Chris McNab is the Technical Director of Matta, a vendor-independent security consulting outfit based in the United Kingdom. Since 2000, Chris has presented and run applied hacking courses across Europe, training a large number of financial, retail, and government clients in practical attack and penetration techniques, so that they can assess and protect their own networks effectively. Chris speaks at a number of security conferences and seminars, and is routinely called to comment on security events and other breaking news. He has appeared on television and radio stations in the UK (including BBC 1 and Radio 4), and in a number of publications and computing magazines. Responsible for the provision of security assessment services at Matta, Chris and his team undertake Internet-based, internal, application, and wireless security assessment work, providing clients with practical and sound technical advice relating to secure network design and hardening strategies. Chris boasts a 100% success rate when compromising the networks of multinational corporations and financial services companies over the last five years.
Chapter 4 -IP Network Scanning
This chapter focuses on the technical execution of IP network scanning. After undertaking initial reconnaissance to identify IP address spaces of interest, network scanning builds a clearer picture of accessible hosts and their network services. Network scanning and reconnaissance is the real data gathering exercise of an Internet-based security assessment. The rationale behind IP network scanning is to gain insight into the following elements of a given network:
• ICMP message types that generate responses from target hosts
• Accessible TCP and UDP network services running on the target hosts
• Operating platforms of target hosts and their configuration
• Areas of vulnerability within target host IP stack implementations (including sequence number predictability for TCP spoofing and session hijacking)
• Configuration of filtering and security systems (including firewalls, border routers, switches, and IDS sensors)
Performing both network scanning and reconnaissance tasks paints a clear picture of the network topology and its security mechanisms. Before penetrating the target network, further assessment steps involve gathering specific information about the TCP and UDP network services that are running, including their versions and enabled options.
ICMP Probing
The Internet Control Message Protocol (ICMP) identifies potentially weak and poorly protected networks. ICMP is a short messaging protocol that’s used by systems administrators and end users for continuity testing of networks (e.g., using the ping or traceroute commands). From a network scanning and probing perspective, the following types of ICMP messages are useful:
Type 8 (echo request)
Echo request messages are also known as ping packets. You can use a scanning tool such as nmap to perform ping sweeping and easily identify hosts that are accessible.
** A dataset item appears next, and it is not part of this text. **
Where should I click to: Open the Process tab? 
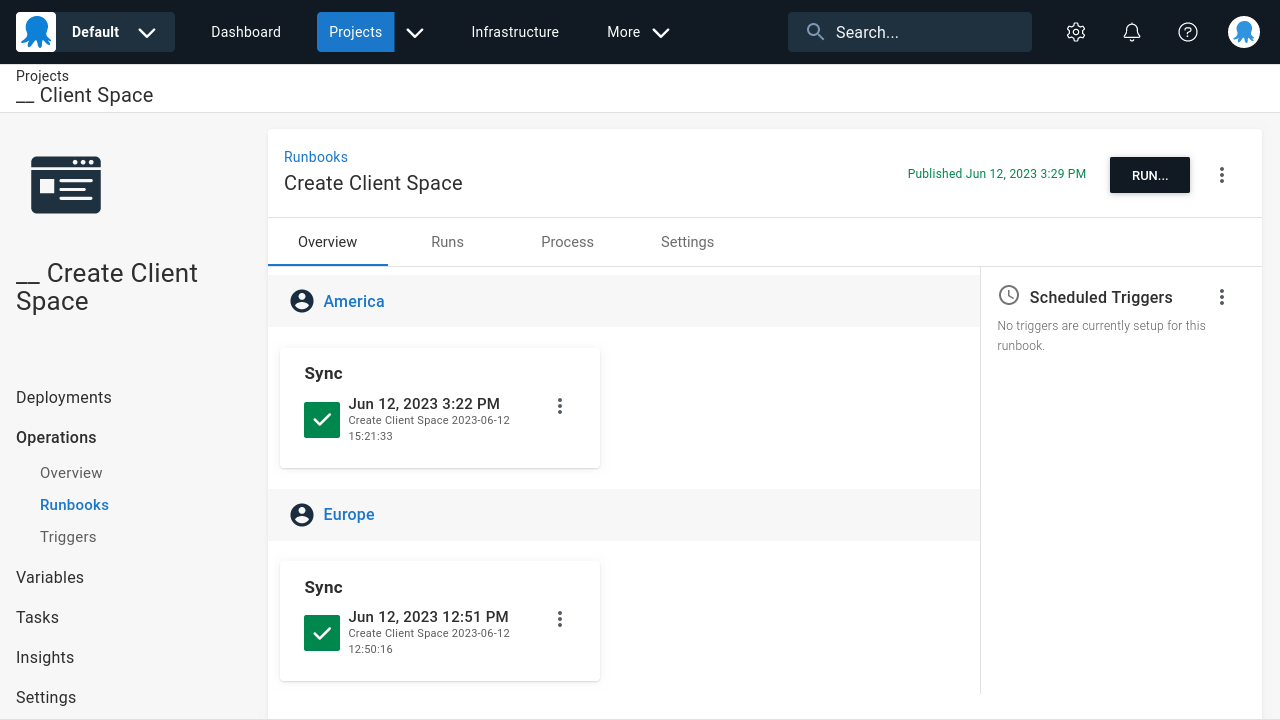[x=567, y=241]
Type 13 (timestamp request)
A timestamp request message requests system time information from the target host. The response is in a decimal format and is the number of milliseconds elapsed since midnight GMT.
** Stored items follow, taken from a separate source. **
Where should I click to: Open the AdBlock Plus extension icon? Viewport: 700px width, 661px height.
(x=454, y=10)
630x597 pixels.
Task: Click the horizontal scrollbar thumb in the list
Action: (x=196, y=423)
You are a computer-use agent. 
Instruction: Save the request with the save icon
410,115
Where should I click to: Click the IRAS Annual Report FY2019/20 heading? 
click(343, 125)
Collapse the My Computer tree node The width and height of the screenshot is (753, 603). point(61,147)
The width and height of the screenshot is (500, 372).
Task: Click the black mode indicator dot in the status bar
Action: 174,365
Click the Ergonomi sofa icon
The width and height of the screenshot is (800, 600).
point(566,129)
Type 15 (information request)
The ICMP information request message was intended to support self-configuring systems such as diskless workstations at boot time, to allow them to discover their network address. Protocols such as RARP, BOOTP, or DHCP do so more robustly, so type 15 messages are rarely used.
Type 17 (subnet address mask request)
An address mask request message reveals the subnet mask used by the target host. This information is useful when mapping networks and identifying the size of subnets and network spaces used by organizations.
Firewalls of security-conscious organizations often blanket-filter inbound ICMP messages and so ICMP probing isn’t effective; however, ICMP isn’t filtered in most networks because ICMP messages are often useful for network troubleshooting purposes.
There are a handful of other ICMP message types that have relevant security applications
(such as ICMP type 5 redirect messages sent by routers), but they aren’t related
to network scanning.
Table 4-1 outlines popular operating systems and their responses to certain types of
direct ICMP query messages.
Indirect ICMP query messages can be sent to the broadcast address of a given subnet (such as 192.168.0.255 in a 192.168.0.0/24 network). Operating systems respond in different ways to indirect queries issued to a broadcast address, as shown in Table 4-2.
Ofir Arkin of the Sys-Security Group has undertaken a lot of research into ICMP over recent years, publishing white papers dedicated entirely to the use of ICMP probes for OS fingerprinting. For quality in-depth details of ICMP probing techniques, please consult his research available from his web site.